Osterholm is pessimistic about the next few weeks. “That fact, combined with delta, schools, and the upcoming holidays, has me skeptical that we won’t see any new hot spots emerging in this country over the next several weeks and months. So where do I see it going? I think we’ll continue to see sudden increases. They may not be as high as what we just had, but they will happen. “

And they won’t be restricted to current hotspots, Mokdad predicted. Holidays will make sure of that. “People are moving like there is no covid-19,” he said. “We are going to see Americans traveling, Thanksgiving and then through the New Year.
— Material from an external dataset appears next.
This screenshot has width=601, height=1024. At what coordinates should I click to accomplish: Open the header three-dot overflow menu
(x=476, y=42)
We are going to see an increase, and that increase is going to be very bad.”

The AAA forecasts that Thanksgiving travel will rebound to levels close to before the pandemic, and 53.4 million Americans are expected to travel for the holidays, a 13% increase from last year.
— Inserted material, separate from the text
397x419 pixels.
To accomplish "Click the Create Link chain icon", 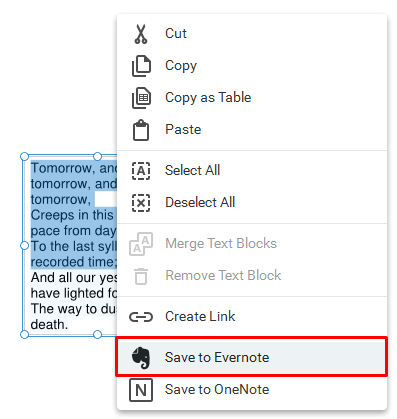I will pos(141,317).
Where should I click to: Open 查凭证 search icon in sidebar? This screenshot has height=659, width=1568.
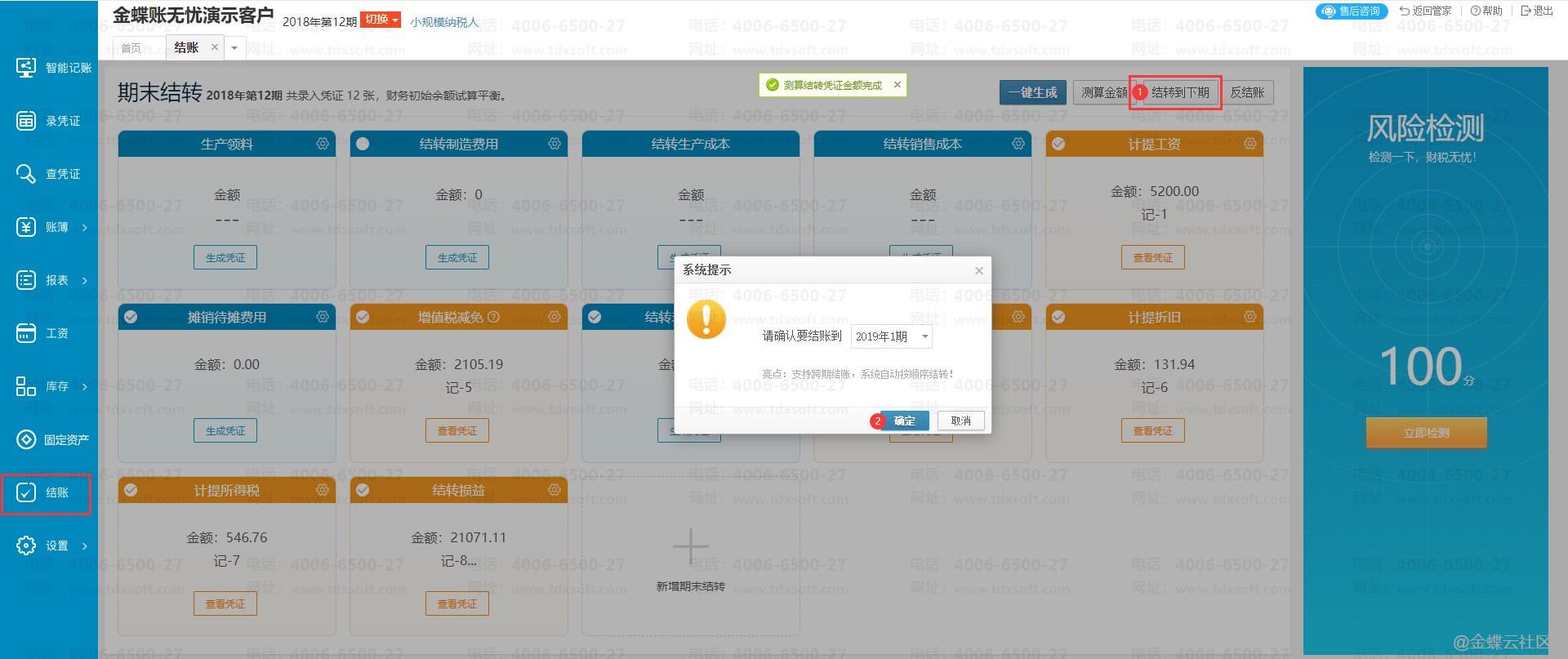[x=26, y=174]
And many states have vaccination levels so low that they are bonfires waiting to be lit, Mokdad said.

“I mean, West Virginia [está] 41.1% completely vaccinated. Therefore, 60% of the population, at least, do not have immunity against infections, “he said.

“So what are you waiting for? We’re going to have an increase. If you look at Montana, 51%. Wyoming, 44.6%. I mean, you could go on and on. There are so many states right now below 50. Louisiana, 48 , 1%. Alabama, 45.2% “.
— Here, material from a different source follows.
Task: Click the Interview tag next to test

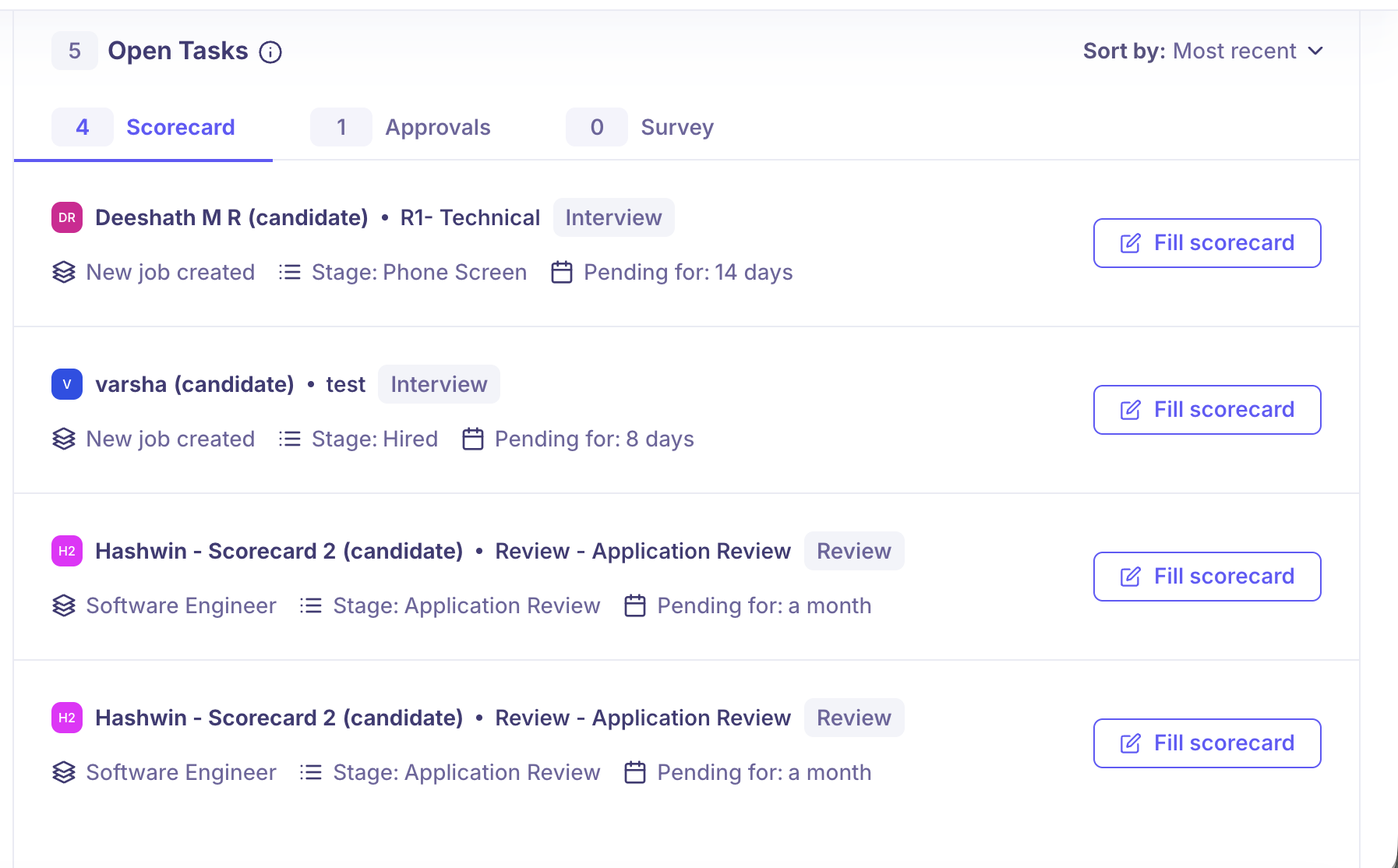Action: coord(439,384)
These same states, Mokdad and Osterholm noted, also have populations that are largely resistant to the use of masks.

“No one is listening,” Mokdad said grumpily. He said he and other epidemiologists were discussing how to draw attention to the dire situation.

“Some of us were talking about going on a hunger strike. We are really frustrated. It is depressing that we know how to protect our population and we are not doing it,” he said.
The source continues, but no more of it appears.